Happy 75th Birthday Bob Dylan – The Curious Tale Of Bob Dylan & Johnny Thunders & Sid Vicious & Van Morrison
Patsy Dennehy & BP Fallon & Bob Dylan at Slane Castle 1984.
Photography by Nutan Photographic
Today is Bob Dylan’s 75th Birthday.
To mark this milestone occasion we present:
THE CURIOUS TALE OF BOB DYLAN & JOHNNY THUNDERS & SID VICIOUS & VAN MORRISON
by BP Fallon
Slane Castle, County Meath, Ireland 1984… and beyond
Written NYC July 15/16th 2003
1984 and the Orwellian seer Bob Dylan. Chinwagging with The Big Zee in his trailer before the gig, him asking you ’bout that guitar-toting buzzard Johnny Thunders who you’d introduced him to at a Link Wray show in London some six or seven years before. Dylan had been kinda startled as Johnny reached out for Bob’s wet fish handshake. Said he’d never heard of The New York Dolls, was more interested in where he could get a new coat.
Sid Vicious’ Nancy wobbled up, tits hanging out and eyes closing down. This apparition heaves itself onto Dylan’s skinny bosom, she a sloppy floppy messy deadweight bodybag of mascaraed custard landing heavily onto the poet’s ribcage unprotected by Dylan’s tatty old leather coat that he’s had for ages. Dylan winces.

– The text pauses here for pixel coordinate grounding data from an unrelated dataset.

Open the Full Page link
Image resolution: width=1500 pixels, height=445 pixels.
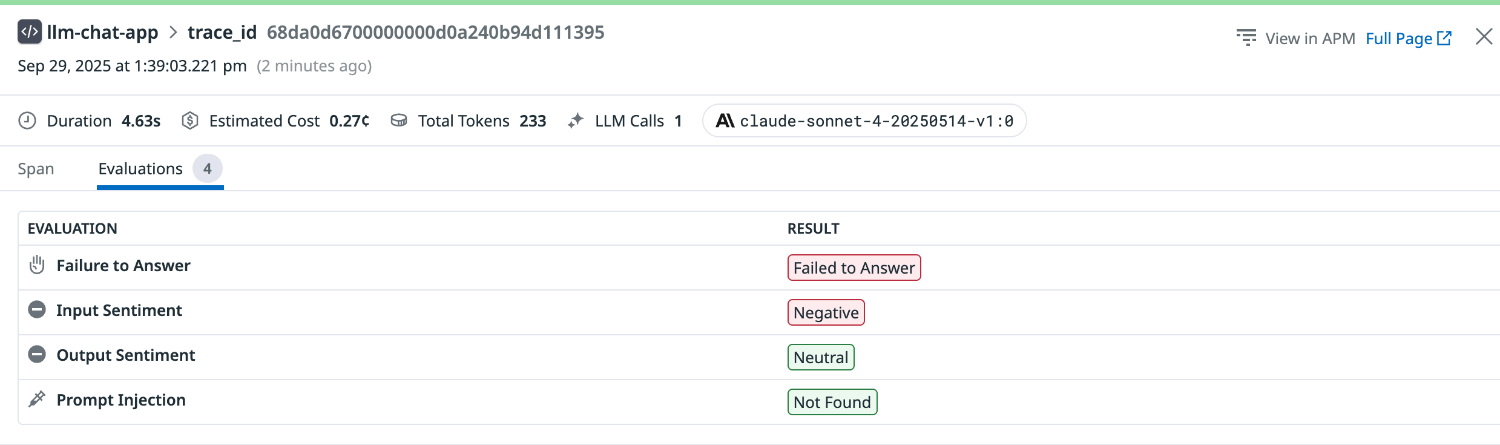[1408, 39]
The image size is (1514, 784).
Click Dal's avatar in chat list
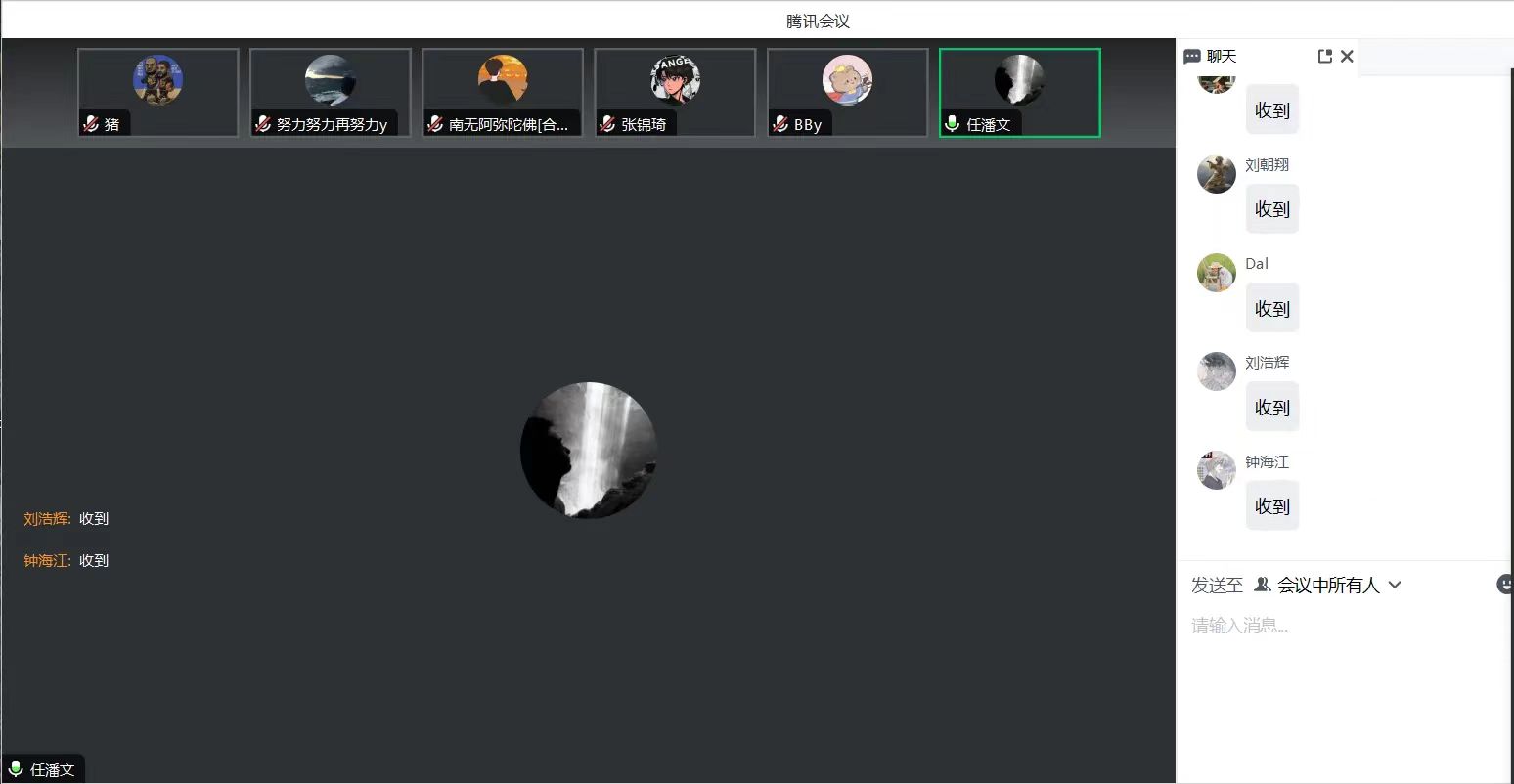[1216, 273]
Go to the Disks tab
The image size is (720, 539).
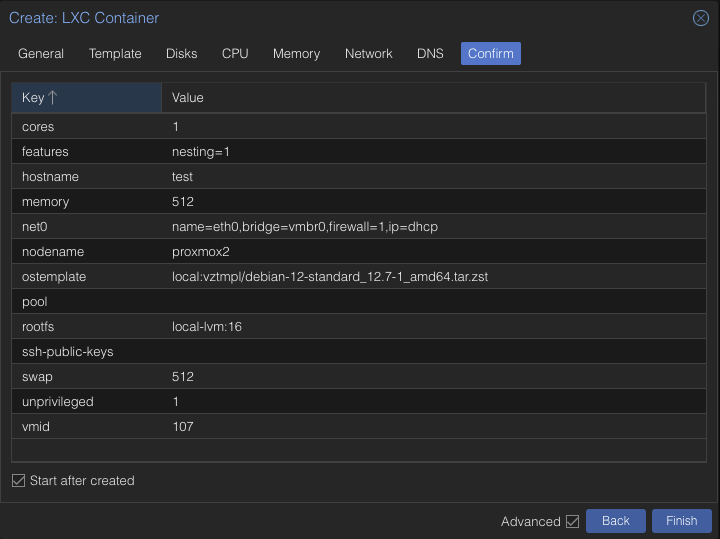click(181, 54)
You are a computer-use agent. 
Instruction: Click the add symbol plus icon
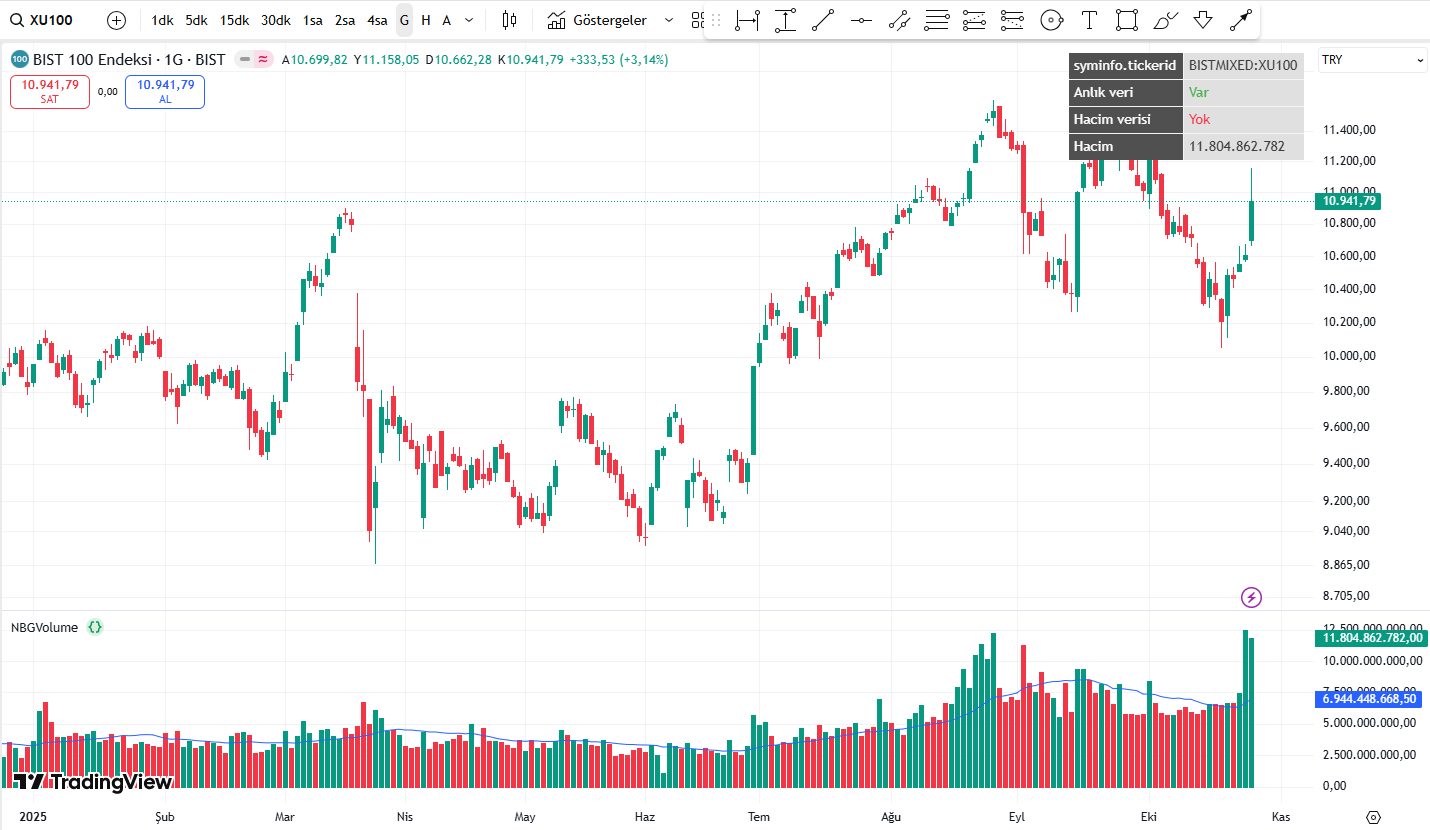tap(116, 20)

“Sex!” this clinging eyeshadowed amoeba blurts out to The Voice Of A Generation who twitches like he’s stuck outside of Mobile with the Memphis blues again and as he tries to free himself of this snaily woman he shakes his shoulders, Bob Dylan the frazzle-haired and frazzled creaky old rumba dancer at the YMCA with a junkie on his back.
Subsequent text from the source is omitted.